On 7 July 2023, Frattesi joined Inter Milan on a season-long loan with an obligation to buy. On 16 September 2023, Frattesi scored his debut goal for Inter Milan in a 5–1 win over AC Milan during the Derby della Madonnina at San Siro.

On 19 January 2024, Frattesi scored in a 3–0 win over Lazio in the 2023 Supercoppa Italiana semi-finals. Inter went on to win the title, defeating Napoli 1–0 in the final on 22 January, with Frattesi making a second-half substitute appearance. On 8 April, he scored a decisive stoppage-time goal to help Inter to a 2–1 win over Udinese in the league.

# # # # # # #

--- Questions on the material ---
**A.** Summarize the passage on Frattesi's time at Inter Milan in two sentences.
**B.** According to the passage on Frattesi at Inter Milan, why was his goal on 8 April decisive?
**C.** Pick up the account of Frattesi's time at Inter Milan after its final sentence and continue it.

# # # # # # #

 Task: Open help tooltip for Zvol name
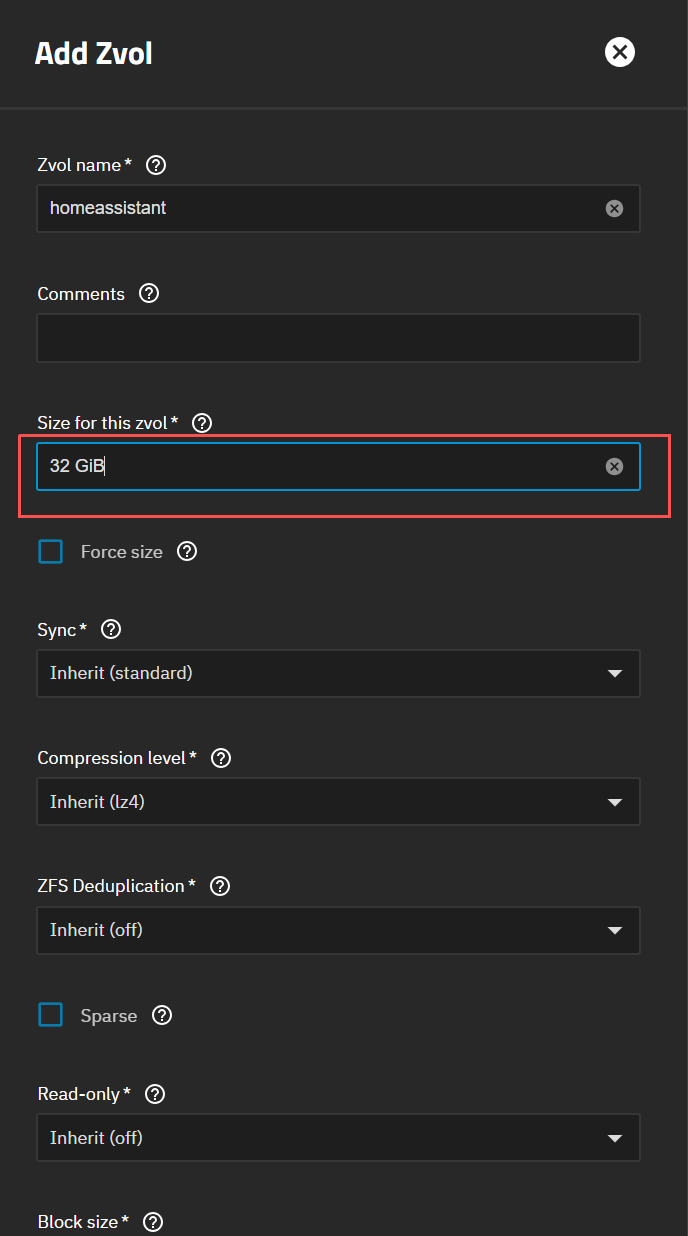point(155,165)
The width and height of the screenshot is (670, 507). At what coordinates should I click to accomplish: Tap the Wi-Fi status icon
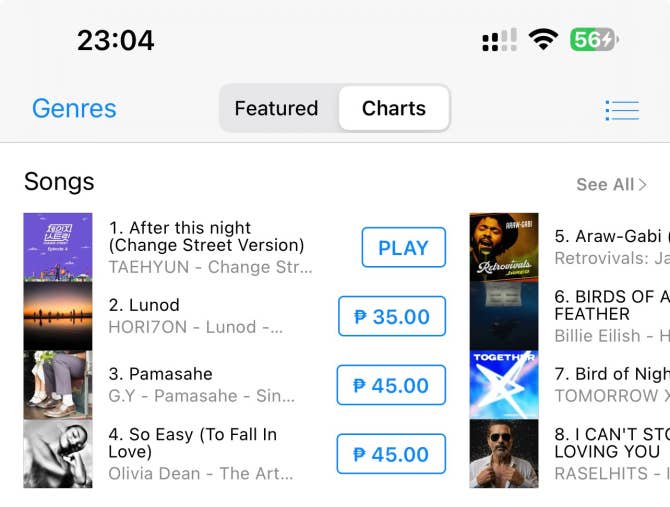[x=543, y=40]
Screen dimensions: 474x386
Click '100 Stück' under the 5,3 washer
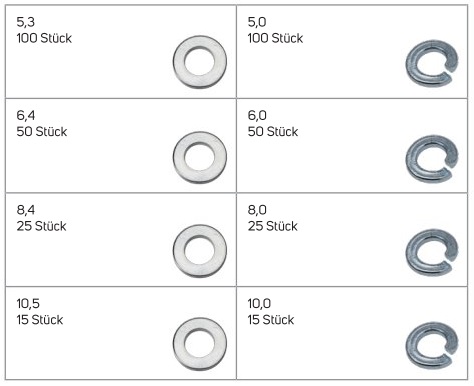click(44, 38)
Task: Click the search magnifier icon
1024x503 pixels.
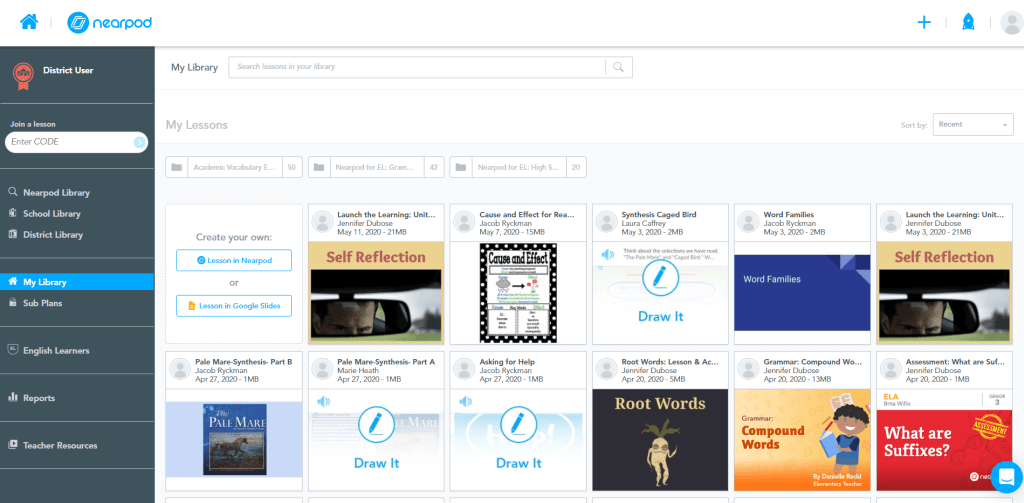Action: 619,67
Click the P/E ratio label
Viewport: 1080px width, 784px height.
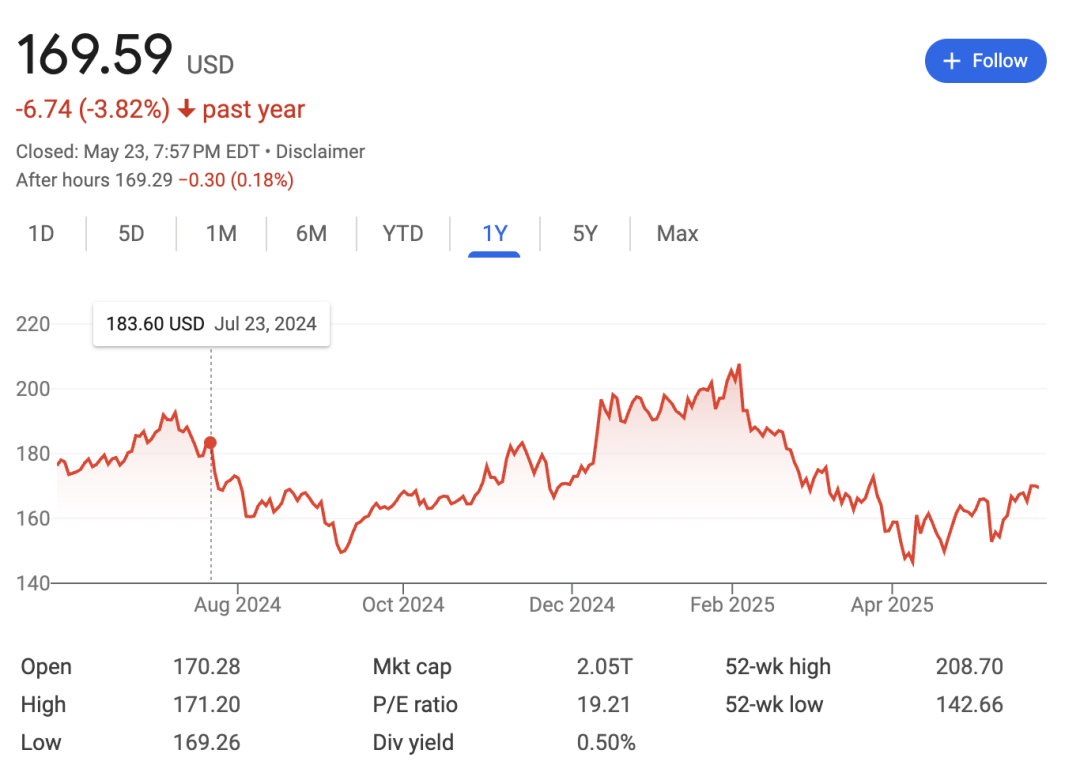(x=415, y=705)
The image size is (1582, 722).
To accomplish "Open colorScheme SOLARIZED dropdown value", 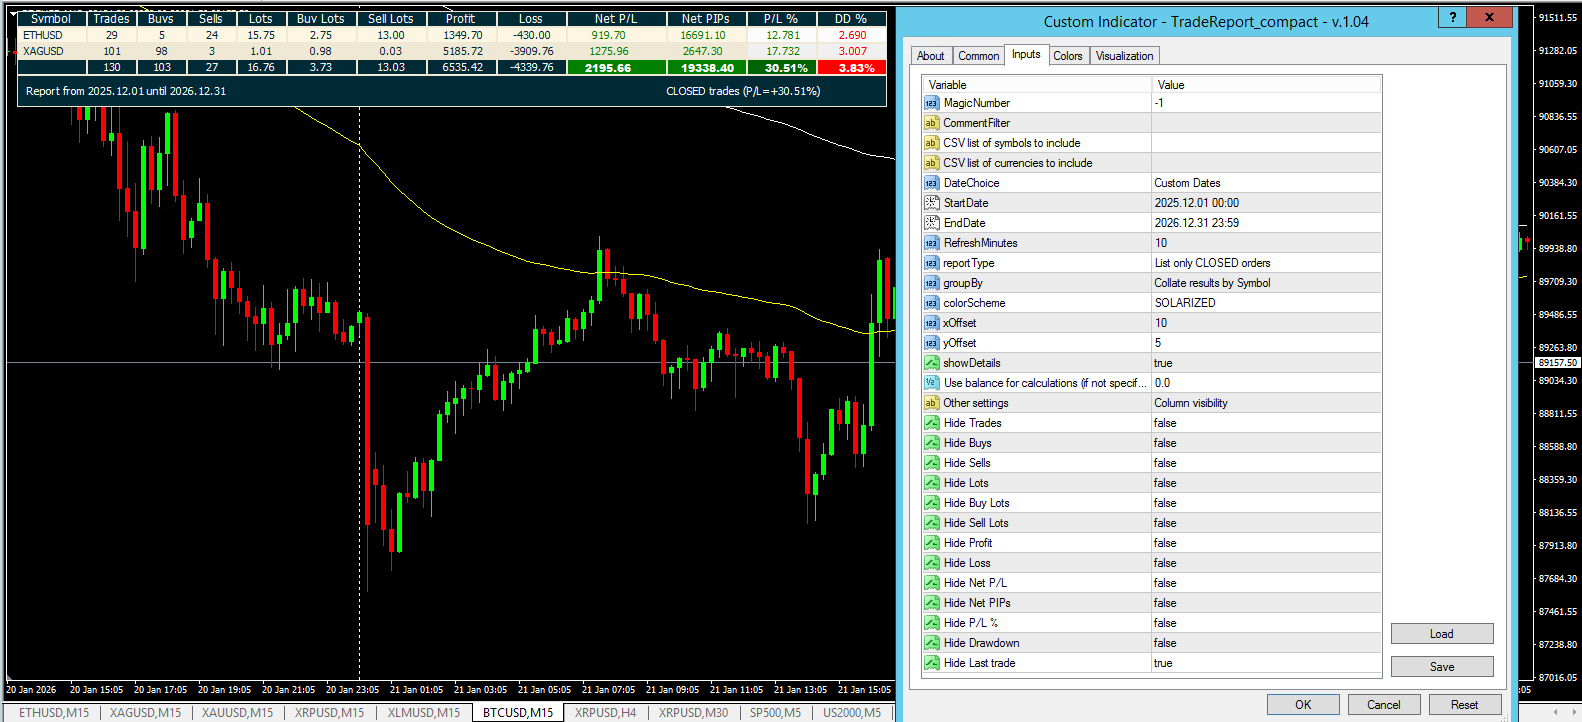I will click(x=1266, y=303).
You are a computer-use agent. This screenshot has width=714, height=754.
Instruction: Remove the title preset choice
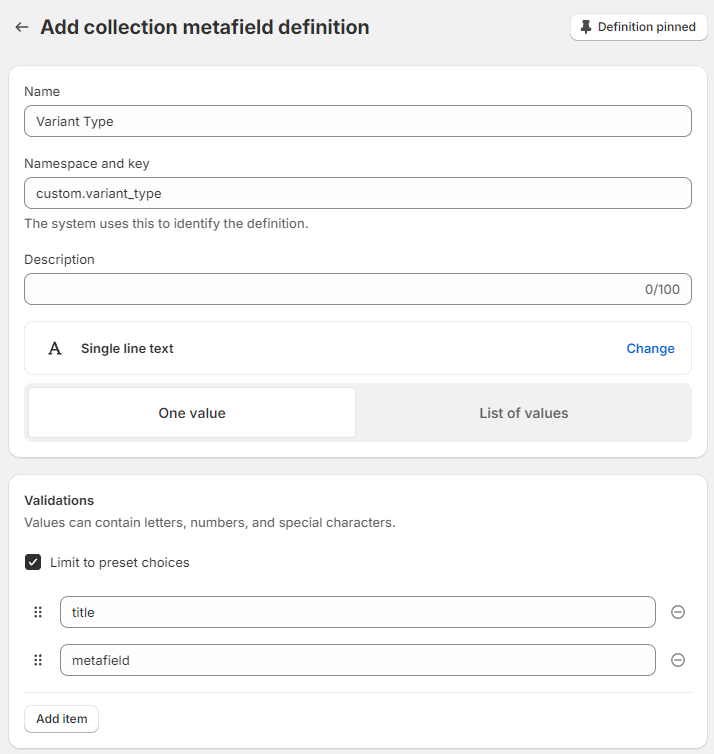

# # # # # # #

--- Answers by item number ---
**A.** Frattesi joined Inter Milan on 7 July 2023 on a season-long loan with an obligation to buy, and scored his first goal for the club in a 5–1 derby win over AC Milan on 16 September 2023. He later scored in a 3–0 Supercoppa Italiana semi-final win over Lazio before Inter won the title, and on 8 April he scored a stoppage-time goal in a 2–1 league win over Udinese.

**B.** He scored it in stoppage time, and it helped Inter to a 2–1 win over Udinese in the league.

**C.**
Inter finished the 2023–24 season as Serie A champions, after defeating cross-city rivals Milan 2–1 on 22 April; the match culminated in a brawl, during which Milan defender Davide Calabria was sent off for striking Frattesi. On 8 April 2025, Frattesi scored his first UEFA Champions League goal, securing a 2–1 away win against Bayern Munich in the first leg of the quarter finals of the competition. On 6 May 2025, Frattesi scored the decisive extra-time goal in a 4–3 victory over Barcelona in the second leg of the Champions League semi-finals, sending Inter to the final with a 7–6 aggregate win.

==== Loan to Lazio ====
On 14 August 2026, Frattesi joined fellow Serie A club Lazio on a season-long loan, with an option to make the transfer permanent. Later that month, on 24 August, he scored his first goal in a 1–0 away win over Bologna.

== International career ==
With the Italy U17 side, Frattesi took part in the 2016 UEFA European Under-17 Championship, where they were eliminated in the first round following a 4–2 defeat to eventual finalists Spain in the final group match.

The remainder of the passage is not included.